(Information supplied)
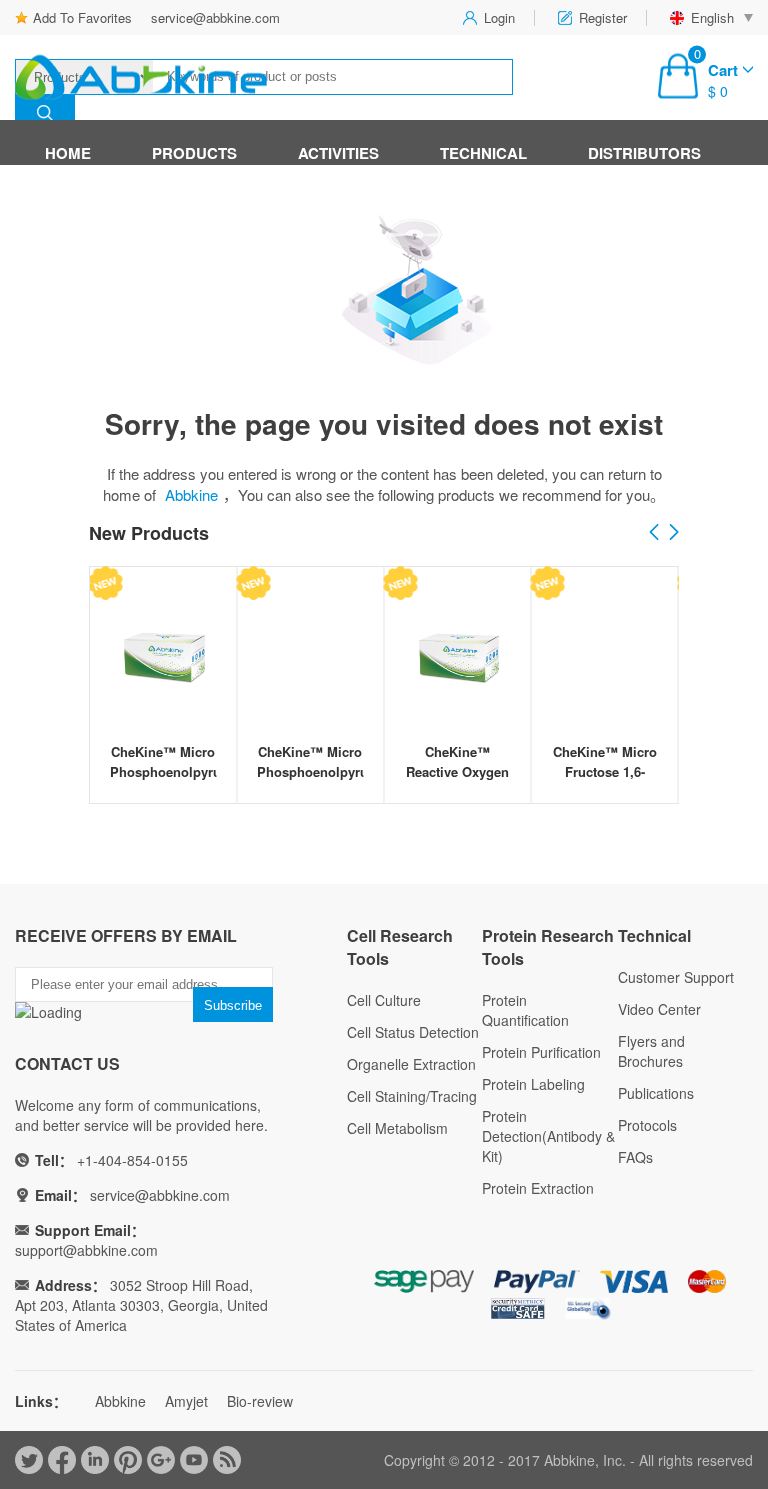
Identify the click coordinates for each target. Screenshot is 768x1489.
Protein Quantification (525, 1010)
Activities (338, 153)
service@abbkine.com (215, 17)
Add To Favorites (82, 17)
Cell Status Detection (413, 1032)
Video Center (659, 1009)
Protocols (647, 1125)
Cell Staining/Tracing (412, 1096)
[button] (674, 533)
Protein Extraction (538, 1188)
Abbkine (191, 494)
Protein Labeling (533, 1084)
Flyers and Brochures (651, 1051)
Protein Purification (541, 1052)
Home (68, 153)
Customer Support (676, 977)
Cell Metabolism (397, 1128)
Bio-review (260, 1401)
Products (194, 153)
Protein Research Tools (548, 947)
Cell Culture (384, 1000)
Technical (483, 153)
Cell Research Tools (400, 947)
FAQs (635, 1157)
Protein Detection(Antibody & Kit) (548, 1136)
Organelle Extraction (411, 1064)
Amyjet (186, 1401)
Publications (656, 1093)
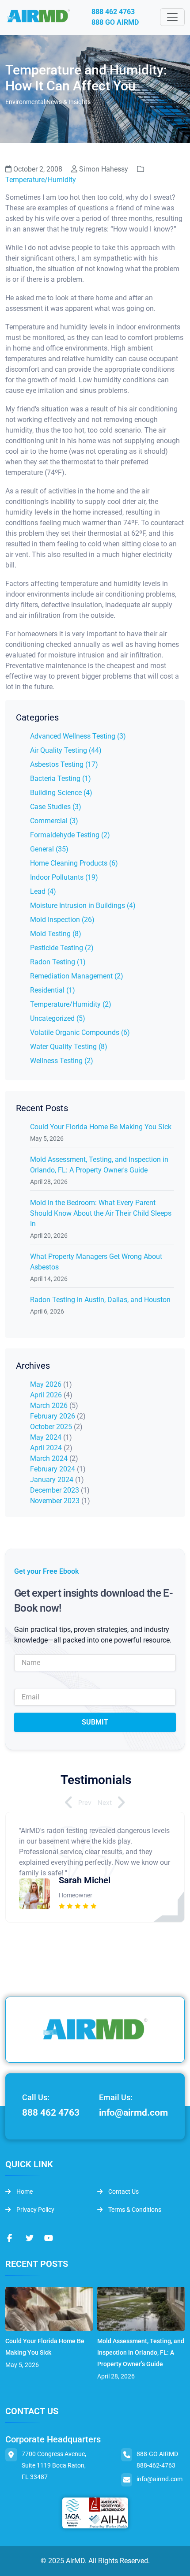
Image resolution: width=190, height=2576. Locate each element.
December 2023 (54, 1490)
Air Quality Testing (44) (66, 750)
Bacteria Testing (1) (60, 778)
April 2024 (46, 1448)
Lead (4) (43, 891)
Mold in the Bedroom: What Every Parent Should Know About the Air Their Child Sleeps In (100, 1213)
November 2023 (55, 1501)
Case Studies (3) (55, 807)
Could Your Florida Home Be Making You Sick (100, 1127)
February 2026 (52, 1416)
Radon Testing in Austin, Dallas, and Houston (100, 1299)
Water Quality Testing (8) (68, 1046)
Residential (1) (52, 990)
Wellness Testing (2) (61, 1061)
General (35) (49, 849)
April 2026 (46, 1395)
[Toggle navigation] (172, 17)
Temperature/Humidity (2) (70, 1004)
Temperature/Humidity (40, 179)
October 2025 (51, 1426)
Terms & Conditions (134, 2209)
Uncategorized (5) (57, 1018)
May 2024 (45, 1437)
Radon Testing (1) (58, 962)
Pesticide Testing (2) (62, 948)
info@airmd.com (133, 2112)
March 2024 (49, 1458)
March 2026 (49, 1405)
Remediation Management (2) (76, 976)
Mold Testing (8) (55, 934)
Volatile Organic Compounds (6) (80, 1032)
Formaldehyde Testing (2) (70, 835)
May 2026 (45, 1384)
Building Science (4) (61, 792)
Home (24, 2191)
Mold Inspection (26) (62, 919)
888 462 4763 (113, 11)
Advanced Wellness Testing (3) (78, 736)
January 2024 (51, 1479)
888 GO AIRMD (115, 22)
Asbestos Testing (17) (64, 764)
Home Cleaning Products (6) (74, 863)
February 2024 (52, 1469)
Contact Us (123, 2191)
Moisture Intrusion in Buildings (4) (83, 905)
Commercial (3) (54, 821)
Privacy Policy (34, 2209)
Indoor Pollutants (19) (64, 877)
(End Information supplied)
Required action: The line containing "Remediation Management (2) (76, 976)" begins the span, and the last line of the records above ends it. Return that span exactly, and nothing outside it.

Result of this task:
Remediation Management (2) (76, 976)
Mold Testing (8) (55, 934)
Volatile Organic Compounds (6) (80, 1032)
Formaldehyde Testing (2) (70, 835)
May 2026 (45, 1384)
Building Science (4) (61, 792)
Home (24, 2191)
Mold Inspection (26) (62, 919)
888 462 4763 (113, 11)
Advanced Wellness Testing (3) (78, 736)
January 2024 (51, 1479)
888 GO AIRMD (115, 22)
Asbestos Testing (17) (64, 764)
Home Cleaning Products (6) (74, 863)
February 2024 (52, 1469)
Contact Us (123, 2191)
Moisture Intrusion in Buildings (4) (83, 905)
Commercial (3) (54, 821)
Privacy Policy (34, 2209)
Indoor Pollutants (19) (64, 877)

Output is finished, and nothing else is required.